Kuenstner, A.; Schwarting, J.; Witte, H.; Xing, P.; Bernard, V.; Stoelting, S.; Lohneis, P.; Janke, F.; Salehi, M.; Chen, X.; Kusch, K.; Sueltmann, H.; Chteinberg, E.; Fischer, A.; Siebert, R.; von Bubnoff, N.; Merz, H.; Busch, H.; Feller, A.; Gebauer, N.

2023-08-04 hematology
10.1101/2023.07.28.23293273 medRxiv
Show abstract

Blastic plasmacytoid dendritic cell neoplasm (BPDCN) constitutes a rare and aggressive malignancy originating from plasmacytoid/common dendritic cells (pDCs/cDCs) with a primarily cutaneous tropism followed by dissemination to the bone marrow and other organs.
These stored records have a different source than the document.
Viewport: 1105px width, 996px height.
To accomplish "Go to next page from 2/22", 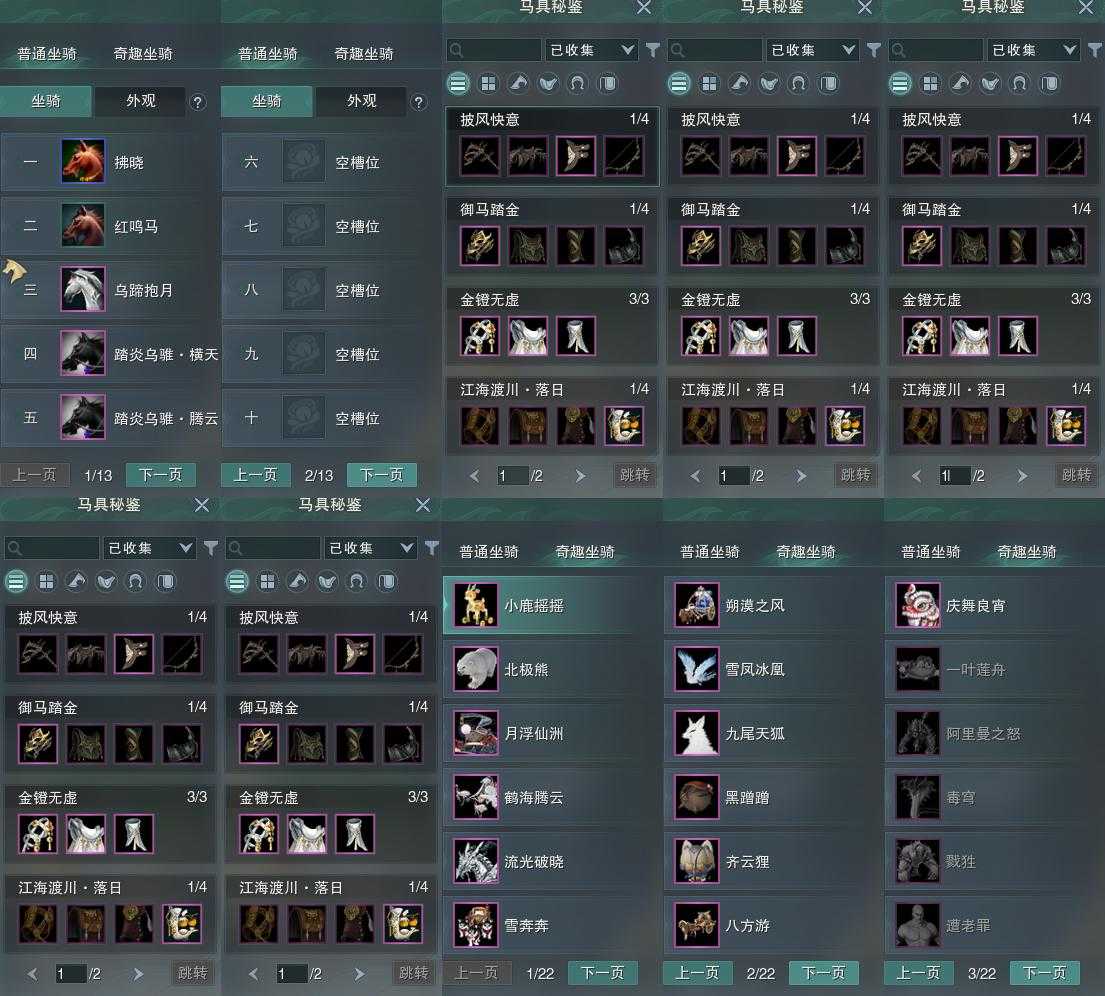I will 823,972.
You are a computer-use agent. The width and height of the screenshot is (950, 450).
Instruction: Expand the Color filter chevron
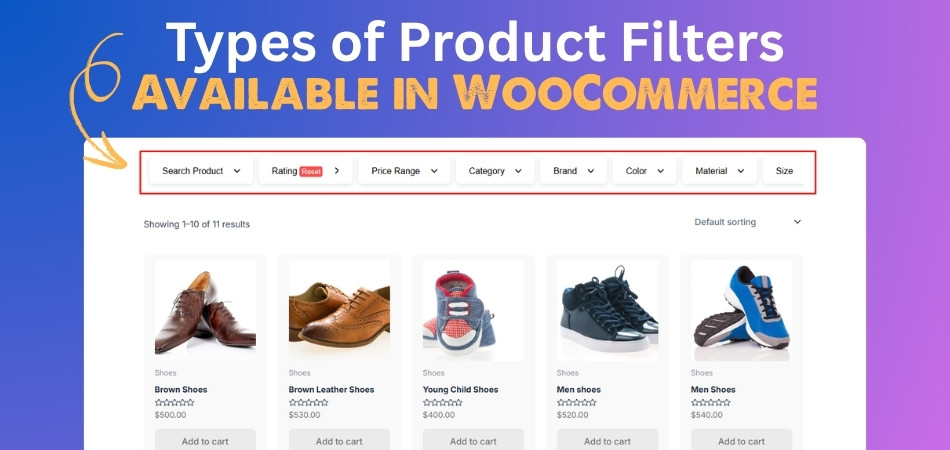pos(660,171)
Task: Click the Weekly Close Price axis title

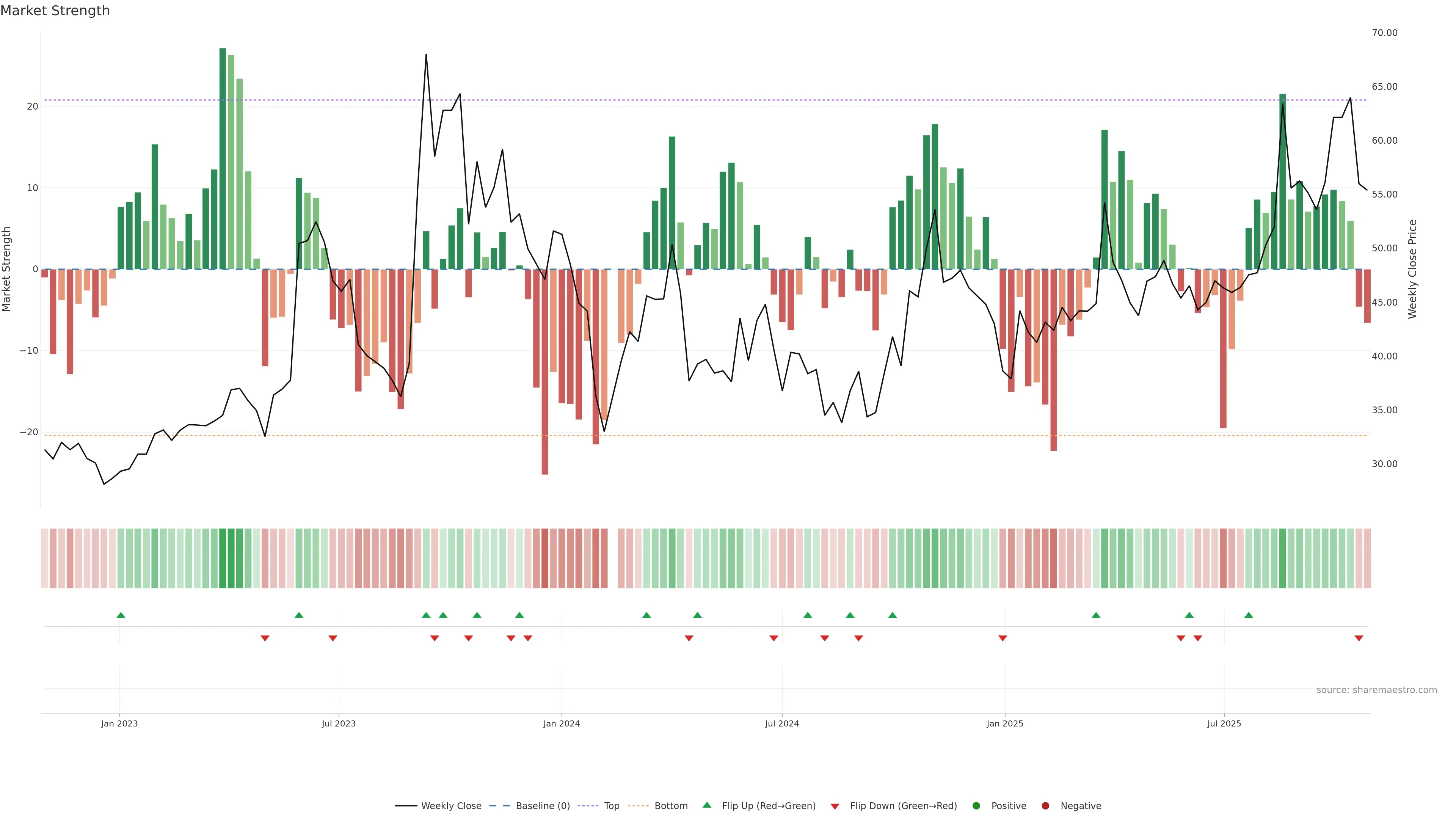Action: click(1412, 269)
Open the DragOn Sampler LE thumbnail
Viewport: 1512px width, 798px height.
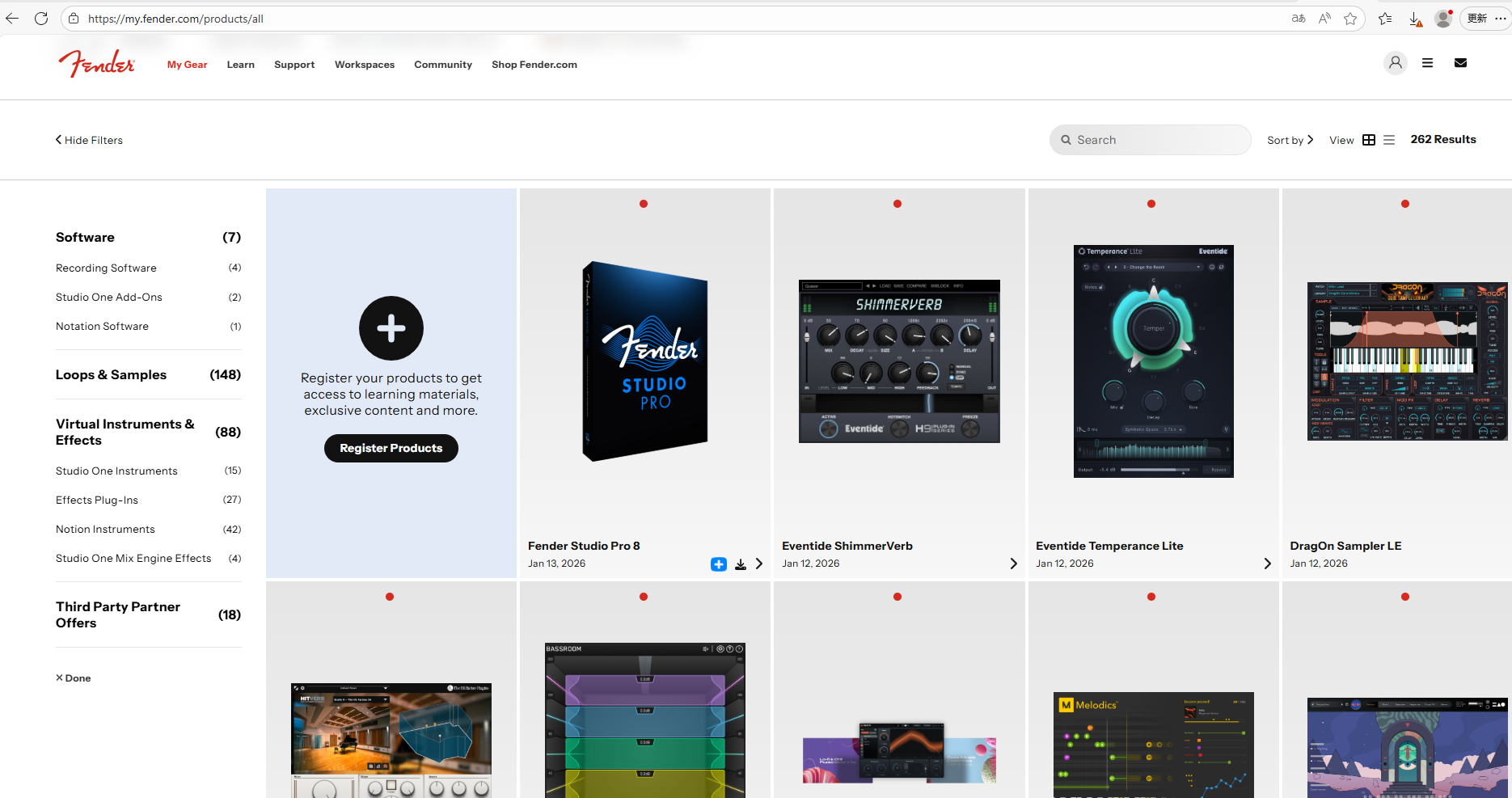click(1405, 361)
We conducted a genome-wide analysis of the tumor methylome in an extended cohort of 45 BPDCN patients supplemented by WES (n=54) and RNA-seq (n=54) as well as ATAC-seq on selected cases (n=4). We determine the BPDCN DNA methylation profile and thereby identify a reliable means to discriminate BPDCN from AML, CMML and T-ALL. DNA methylation profiling characterizes disruption of oncogenic pathways whilst unraveling the proliferative history as well as the prognostically relevant composition of the tumor microenvironment. Beyond the two recently established BPDCN subtypes (C1/C2), we identified a transcriptional reliance on JAK/STAT and NF{kappa}B-signaling in atypical C2 versus C1-BPDCN cases through RNA-sequencing. Our integrative characterization of BPDCN offers novel molecular insights and potential diagnostic applications.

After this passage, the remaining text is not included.